Mit noch höheren Arbeitsschutz- und Hygieneauflagen als im vergangenen Jahr dürfen bayerischen Friseure am 1. März nach fast 11 Wochen Lockdown wieder ihre Kunden bedienen. Zur Sicherheit von Kunden und Mitarbeitern gelten nach der Bayerischen Infektionsschutzmaßnahmenverordnung und dem aktualisierten SARS-CoV-2-Arbeitsschutzstandard für das Friseurhandwerk unter anderem folgende Regelungen:

  • Personal muss mindestens medizinische Gesichtsmasken (OP-Masken) tragen
  • Kunden müssen FFP2-Masken tragen
  • Steuerung des Salonzutritts durch vorherige Terminreservierung zwingend erforderlich
  • Mindestabstand von 1,5 Metern zwischen den Kunden
  • Mindestfläche von 10 Quadratmetern pro Person
  • schriftliches Schutz- und Hygienekonzept

Die Ergebnisse einer Untersuchung der TU Berlin bestätigen ein ausgesprochen geringes Ansteckungsrisiko beim Friseurbesuch. Dies unterstreichen auch die aktuellen Zahlen der Berufsgenossenschaft BGW. Stand 29.1.2021 lagen der BGW für den gesamten Zeitraum seit Beginn der Pandemie aus dem deutschen Friseurhandwerk 22 Meldungen von Berufskrankheitsverdachtsfällen aufgrund von Covid-19 vor.

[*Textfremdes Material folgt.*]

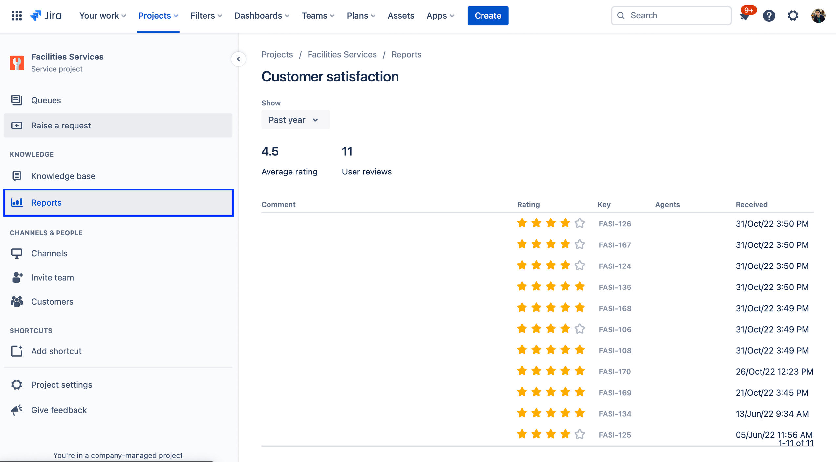This screenshot has width=836, height=462.
Task: Click the collapse sidebar chevron button
Action: pos(239,58)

Von diesen 22 Fällen waren 14 mit Testung, davon 13 positiv und 1 negativ, keine Todesfälle. Und das bei ca. 80.000 Betrieben mit rund 240.000 Beschäftigten und geschätzt 700.000 Kunden pro Tag.

Das folgende Video erklärt die wichtigsten Regeln für Kunden und Mitarbeiter, damit auch künftig für den Friseurbesuch gilt: sicher, gepflegt, schön. Es handelt sich um ein bundesweites Video. In Bayern gelten höhere Anforderungen, hier müssen Kunden FFP2-Masken tragen.

 

LIV meldet Erfolg: Keine FFP2-Maskenpflicht für bayerische Friseure

FFP2-Masken sind für Friseure nicht verpflichtend

Die Überzeugungsarbeit des Landesinnungsverband hat gewirkt. In der aktualisierten Infektionsschutzmaßnahmenverordnung gibt es keine FFP2-Maskenpflicht für bayerische Friseure. „Unsere Arbeit hat sich ausgezahlt. Das ist ein großer Erfolg für die ganze Branche“, so Landesinnungmeister Christian Kaiser. „Viele Gespräche, Briefe und Aktionen von unserer Seite haben zu diesem Erfolg geführt. Das zeigt, wie wichtig gemeinsame Arbeit und Vernetzung innerhalb des Friseurorganisation ist. Damit haben wir für alle bayerischen Friseurunternehmer und ihre Beschäftigten eine große Erleichterung für die Wiedereröffnung am 1. März erreicht.“

Abweichend vom Arbeitsschutzstandard für das Friseurhandwerk hatte die bayerische Staatsregierung verpflichtend FFP2-Masken für die Beschäftigten vorgesehen. Nach schneller Intervention des LIV wurde dies nun für die Verordnung gestrichen. Jetzt gilt: Der Kunde muss eine FFP2-Maske tragen, der Friseur darf grundsätzlich mit einer medizinischen Maske arbeiten. Die entspricht auch der geltenden Regelung im Handel.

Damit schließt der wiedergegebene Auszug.